Police are hunting for an Afghan intelligence official suspected of shooting dead two US officers at the interior ministry in Kabul.
The two Americans, who were working as officers in the NATO coalition, were killed on Feb. 25 during violent anti-US protests over the burning of Quran at a US-run military base. According to reports from the BBC, around 4,000 took to the streets to protest in Aybal, in the northern province of Samangan.
(GlobalPost reports: Two western advisers killed in Kabul shooting)
NATO's commander, Gen. John Allen, said that all International Security Assistance Force personnel will be withdrawn from Afghan ministries after the shooting.
France announced on Sunday that it will be withdrawing all civilian mentors and advisors from Afghanistan, and Germany followed suit with withdrawals of its national and international staff from Afghan government institutions, according to the BBC.
US Ambassador to Afghanistan Ryan Crocker said the US should resist the urge to pull troops out of Afghanistan ahead of schedule, according to Reuters. Speaking on an interview from Kabul, Crocker said, "This is not the time to decide that we are done here. We have got to redouble our efforts. We've got to create a situation that al Qaeda is not coming back." He added, "If we decide we're tired of it, al Qaeda and the Taliban certainly aren't."
(More from GlobalPost: NATO pulls out of Afghan ministries after Americans shot dead in Kabul)
Unidentified Afghan officials told Agence France-Presse on Sunday that the main suspect, a police officer who worked for the ministry’s intelligence department, had disappeared following the attack.
The BBC quoted counter-terrorism officials as identifying the suspect as 25-year-old Abdul Saboor.
CNN reported the same, quoting a source in the Afghan Ministry of the Interior.
"We believe [the attack] was 100 percent linked to the Quran burning because of the religious background of this junior officer.
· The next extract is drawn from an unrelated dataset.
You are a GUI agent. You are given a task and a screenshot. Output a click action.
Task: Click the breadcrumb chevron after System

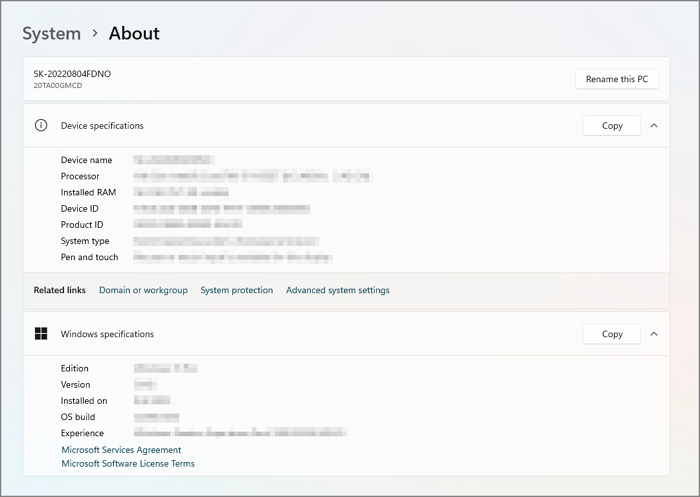(95, 33)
He spent two months in a Pakistani madrassa," CNN quoted the official as saying.
His family home in north-east Parwan province was raided overnight and his relatives in Kabul detained, the BBC reported.
The Quran burnings have sparked a wave of protests in Afghanistan that according to President Hamid Karzai has killed 29 people.
In a televised address on Sunday, Karzai called on Afghans to exercise restraint in their anger.
"We have asked for punishment and an investigation," he said, CNN reported, adding that Karzai also expressed sorrow over the killing of the American officers.
President Barack Obama has apologized for the Quran burning.
The New York Times reported that at least six American service members were injured in a grenade attack in northern Afghanistan.